E. Kesenian suku Bugis 1. Tari Paduppa Bosara Tari Padupa Bosara merupakan sebuah tarian yang mengambarkan bahwa orang bugis kedatangan atau dapat dikatakan sebagai tari selamat datang dari Suku Bugis. Orang Bugis jika kedtangan tamu senantisa menghidangkan bosara sebagai tanda kehormatan. 2. Tari Pakarena Merupakan tarian khas Sulawesi Selatan, Nama Pakarena sendiri di ambil dari bahasa setempat, yaitu karena yang artinya main. Tarian ini pada awalnya hanya dipertunjukkan di istana kerajaan, namun dalam perkembangannya tari Pakarena lebih memasyarakat di kalangan rakyat. Tari Pakarena memberikan kesan kelembutan. Hal tersebut mencerminkan watak perempuan yang lembut, sopan, setia, patuh dan hormat pada laki-laki terutama pada suami. Sepanjang Pertunjukan Tari Pakarena selalu diiringi dengan gerakan lembut para penarinya sehingga menyulitkan bagi masyarakat awam untuk mengadakan babak pada tarian tersebut.

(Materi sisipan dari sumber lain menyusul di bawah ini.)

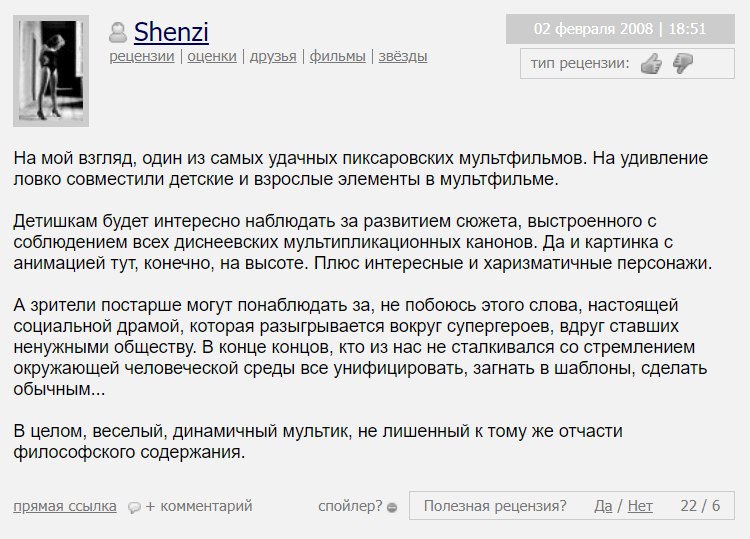View the друзья list

pyautogui.click(x=273, y=57)
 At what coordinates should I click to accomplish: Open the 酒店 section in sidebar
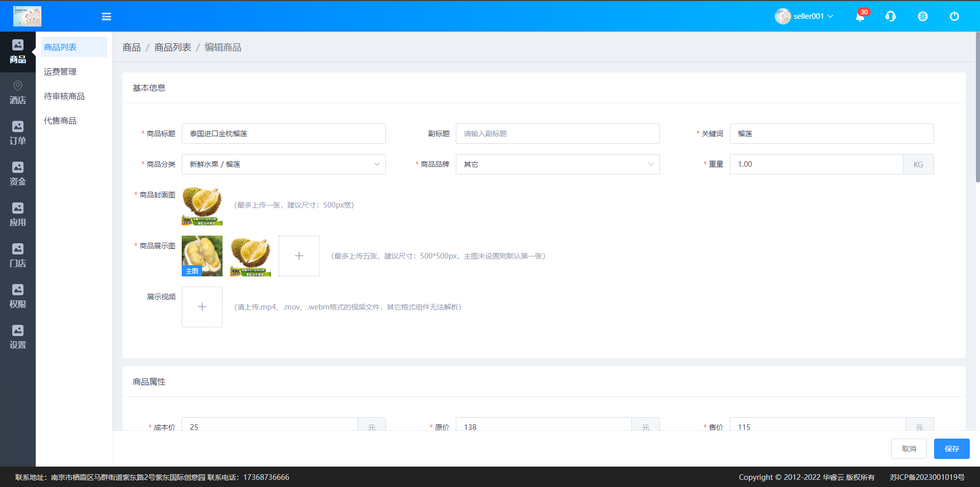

3. Tari Ma’badong hanya diadakan pada saat upacara kematian. Penari membuat lingkaran dengan mengaitkan jari-jari kelingking, Penarinya bisa pria atau bisa wanita. Mereka biasanya berpakaian serba hitam, namun terkadang memakai pakaian bebas karena tarian ini terbuka untuk umum. Tarian yang hanya diadakan pada upacara kematian ini hanya dilakukan dengan gerakan langkah yang silih berganti sambil melangtungkan lagu kadong badong. Lagu tersebut syairnya berisikan riwayat manusia malai dari lahir hingga mati, agar arwah si Mati diterima di negeri arwah atau alam baka. Tarian Badong bisanya belansung berjam-jam, sering juga berlansung semalam suntuk. Tarian Ma’badong bisanya dibawakan hanya pada upacara pemakaman yang lamanya tiga hari tiga malam khusus bagi kaum bangsawan di daerah Tana Toraja Sulawesi Selatan.
4. Tarian Pa’gellu Tari Pagellu merupakan salah satu tarian dari Tana Toraja yang di pentaskan pada acara pesta tambu Tuka, Tarian ini juga dapat ditampilkan untuk menyambut patriot atau pahlawan yang kembali dari medan perang dengan membawa kegembiraan. 5. Tari Mabbissu Tari Mabissu merupakan tarian bissu yang biasanya dipertunjukkan ketika upacara adat. Para penarinya bissu (orang yang kebal) yang selalu mempertontokan kesaktian mereka dalam bentuk tarian komunitas bissu bisa kita jumpai didaerah pangkep sigeri sulawesi selatan. 6. Tari Kipas Tari kipas Merupakan tarian yang memrtunjukan kemahiran para gadis dalam memainkan kipas dengan gemulai alunan lagu.
F. Alat Musik Tradisional Sinrili Alat musik Sinrili mernyerupai biola, Terbuat dari kayu pohon nangka, dilengkapi dengan kulit kambing dengan tiga senar yang membentang dari bahan kuningan. Dimainkan dalam keadaan pemain duduk bersila lengkap dengan pakaian tradisional dan alat diletakkan tegak di depan pemainnya hal tersebut dimaksudkan untuk semakin memperkuat nilai budaya dan adat yang ada pada sinrili sehingga alunannya menjadi harmoni.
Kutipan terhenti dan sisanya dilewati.